Menghembuskan nafas pelan ketika menemukan bahwa jarum pendek itu mengarah ke arah jam 9, masih cukup lama hingga dirinya dapat pulang, Cafe tutup pada pukul 10 malam dan biasanya selesai beres-beres sekitar pukul setengah 11 atau bahkan pukul 11.

"Ekhem" suara batuk yang dibuat-buat itu menyadarkan Aluna dari lamunannya, astaga jika bosnya tau dirinya melamun saat kerja, tentu Aluna akan kena tegur, kemungkinan terburuk adalah kehilangan pekerjaan.

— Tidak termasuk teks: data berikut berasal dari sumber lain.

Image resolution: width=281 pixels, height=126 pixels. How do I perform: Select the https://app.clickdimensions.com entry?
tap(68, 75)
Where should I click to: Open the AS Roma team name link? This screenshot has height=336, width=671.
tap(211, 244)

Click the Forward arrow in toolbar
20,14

"Ah maaf tuan, silahkan beritahu saya pesanan anda." Aluna menatap gugup laki-laki didepannya, badan tinggi dan besarnya membuat Aluna terintimidasi. Juga, mata tajam yang meliriknya dari balik kacamata itu menambah kesan mengintimidasi. Rasanya seperti seekor kelinci didepan serigala.

Aluna berusaha tetap profesional dengan menyunggingkan senyum manisnya kepada sang pelanggan.

"Satu Espresso." Aluna mengangguk, hatinya berdegub kencang mendengar suara berat dari balik masker hitam yang digunakan lelaki itu.

"Baik, ada pesanan lagi tuan?" Netra Aluna memandang netra gelap dibalik kacamata itu, tak butuh waktu lama hingga Aluna mengalihkan pandangannya. Laki-laki tersebut menggeleng, membuat Aluna mengangguk mengerti dan memproses pesanan lelaki itu.

"Baik, totalnya xxx, mohon ditunggu pesanan akan dibawa ke meja anda." Ketika tangan Aluna terangkat mengambil uang kertas, tak sengaja kulit tangannya dan laki-laki itu saling bersentuhan, menghantarkan rasa tersengat membuat Aluna dengan cepat menarik tangannya.

Dilain sisi, lelaki itu hanya memandang dalam diam gadis kecil didepannya, bibirnya membentuk seringai dibalik masker yang dikenakannya. Dengan langkah kaki panjangnya, ia berjalan menjauh dari kasir dan mendudukkan diri pada salah kursi kosong.

Sekali-kali netra gelap dibalik kacamata itu memandang gadis kasir yang nampak selalu tersenyum kepada pelanggan yang datang, pegangannya pada benda persegi ditangannya sedikit mengeras, seharusnya senyum manis itu hanya ditujukan untuknya. Hanya miliknya.

Menenangkan diri, laki-laki itu mulai mengangkat benda persegi yang dipegangnya sedari tadi, menyalakan benda pintar itu hingga menunjukan foto wallpaper yang memperlihatkan foto seorang gadis. Gadisnya, yang tersenyum manis pada foto. Senyum manis yang harusnya hanya ditujukkan untuk dirinya, miliknya seorang.

***

Aluna melangkahkan kakinya dengan cepat, sekarang hampir tengah malam dan dirinya harus berjalan menyusuri jalan gelap menuju apartemennya yang berlokasi tak jauh dari cafe tempatnya bekerja. Beruntung terdapat beberapa kendaraan yang lewat sehingga Aluna masih merasa aman untuk berjalan pulang sendiri.

Namun saat ini, perasaan aman tersebut sirna, ketika Aluna merasakan ada seseorang yang mengikutinya dari belakang. Sesekali gadis itu menoleh, tak menemukan seorang pun, hanya saja perasaan di awasi terus dirasakannya membuat perasaannya tidak pernah tenang.

Ketika matanya melihat gedung tinggi tempat tinggalnya, Aluna menghembuskan nafas legah, setidaknya ketika ia sampai di dalam rumahnya, dirinya akan tenang, tak akan ada bahaya yang mengancam, apartemen yang ditempatinya itu seakan merupakan tempat paling aman yang Aluna ketahui.